Le problème du déficit de fondements est bien réel, bien que ne s’imposant pas normalement dans les discours sur la nation. Il arrive néanmoins un moment où il faut se demander : « à partir de quoi suis-je en train de parler ? » Envers toute construction du nationalisme, il est toujours légitime de s’interroger sur les bases de ces constructions. Car ce sont bien des constructions ! Ne soyons pas dupes en croyant que le nationalisme est un phénomène éternel, naturel ou intrinsèque ontologiquement. Évidemment, il n’en est rien. Le nationalisme est un phénomène social dont le lieu est précisément le discours politique ; c’est un phénomène discursif lourdement chargé d’idéologie[2]. Le problème d’une recherche de fondements philosophiques pour les discours nationalistes demeure donc. Nous favoriserons dans cet essai la deuxième alternative du trilemme sous l’angle d’une conception langagière, le nationalisme et la nation étant de ce fait soutenus par la possibilité de renvoyer à un ensemble sémantique, c’est-à-dire que la nation est rendue possible par d’autres concepts tels que les institutions, l’histoire, la langue, la culture, etc.

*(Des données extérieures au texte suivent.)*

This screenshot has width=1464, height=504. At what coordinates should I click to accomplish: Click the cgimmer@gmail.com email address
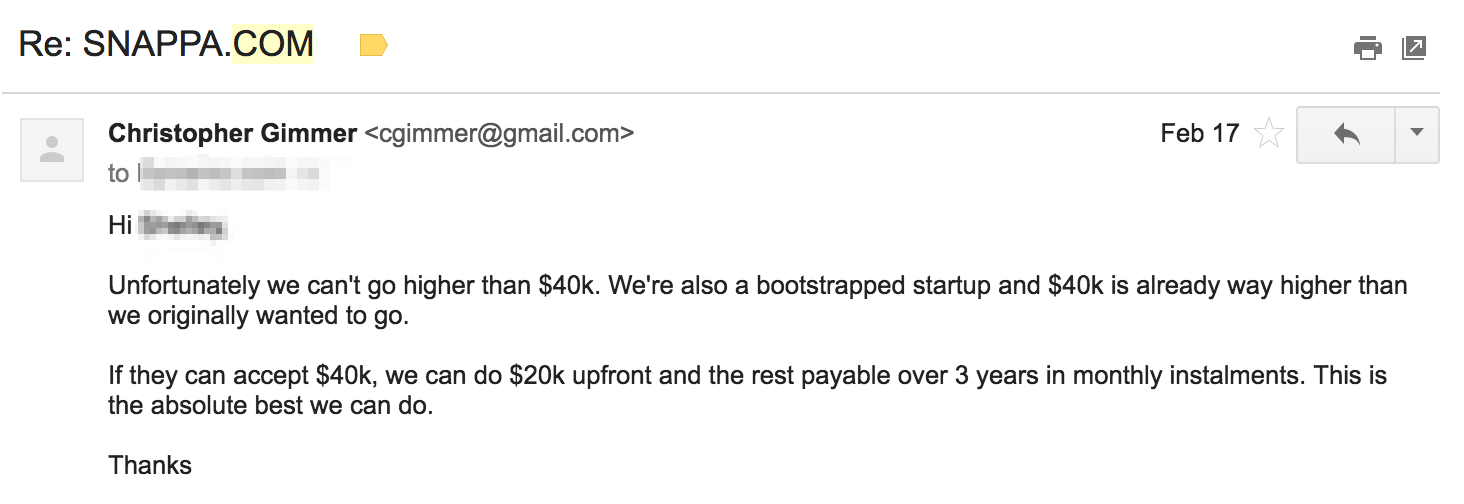[499, 133]
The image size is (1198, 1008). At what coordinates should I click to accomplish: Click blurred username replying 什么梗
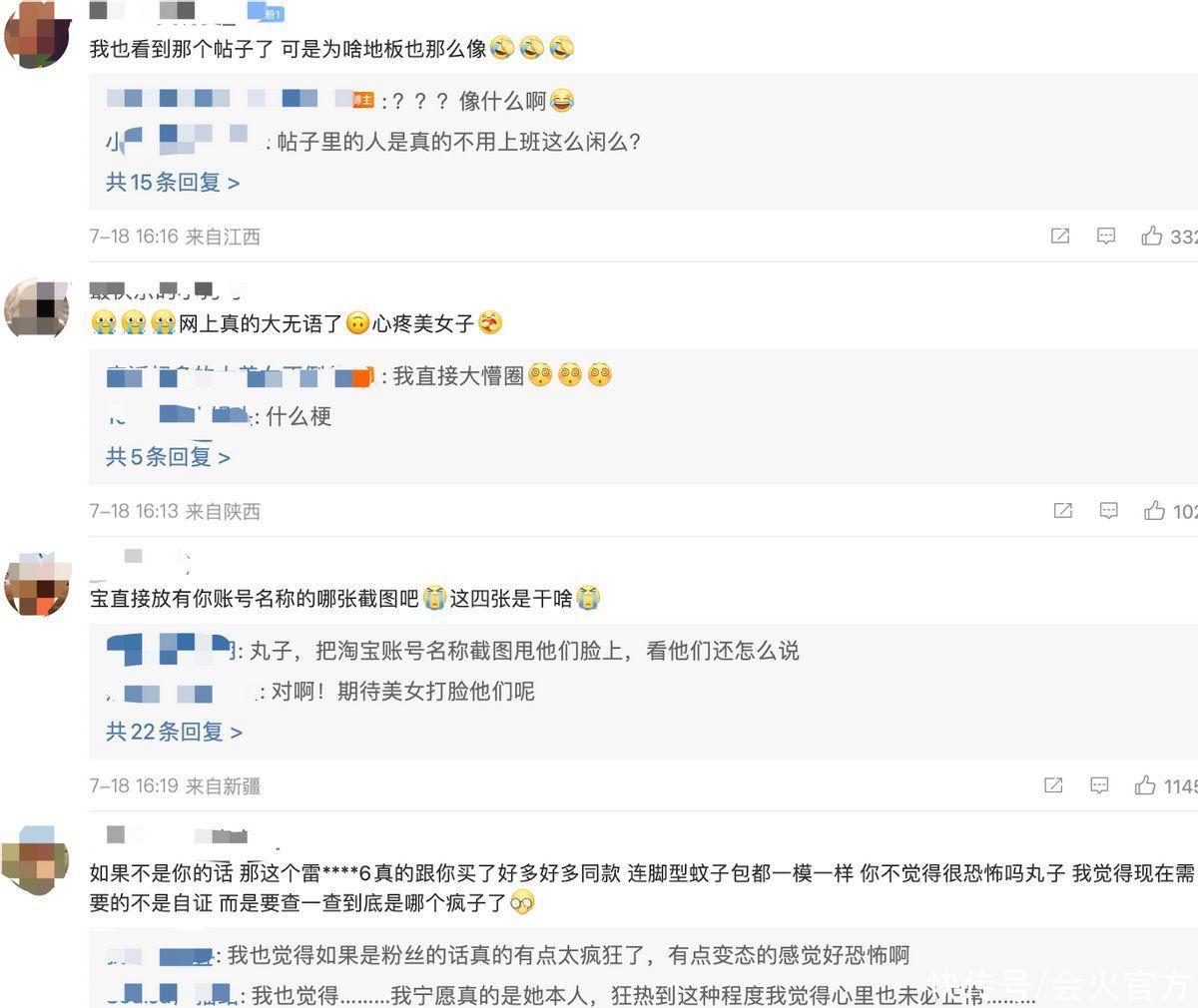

La troisième alternative au trilemme, dite de la circularité – développée par Boudon comme étant la bonne –, reste extrêmement problématique. Juger une théorie sur ses conséquences demande une expérience de ladite théorie. Or, le nationalisme n’est pas une théorie que l’on peut tester politiquement à souhait, que l’on peut essayer un certain temps pour se donner une idée de ses mérites. Évidemment, il est possible de voter socialiste lors d’une élection puis de voter conservateur lors d’une autre. Il sera alors loisible de véritablement juger les réalisations respectives de ces deux alternatives politiques. Cependant, on ne peut simplement pas imaginer un tel revirement dans le cas du nationalisme. Par exemple, dans le cas de la proposition d’indépendance nationale, on ne peut pas faire un pays pour quatre ans, pour finalement se dire que c’était mieux avant et décider de retourner à la situation précédente. Ce serait ridicule. Le jugement politique du nationalisme est en effet d’autant plus difficile et grave que l’on peut supposer que les changements occasionnés auront une certaine permanence. La circularité ne peut donc offrir de fondements au nationalisme. Ce serait là emprunter un chemin dangereux : fonder son jugement du nationalisme par rapport aux seules conséquences de certaines propositions serait se condamner à une vision trop limitée, manquant son objectif.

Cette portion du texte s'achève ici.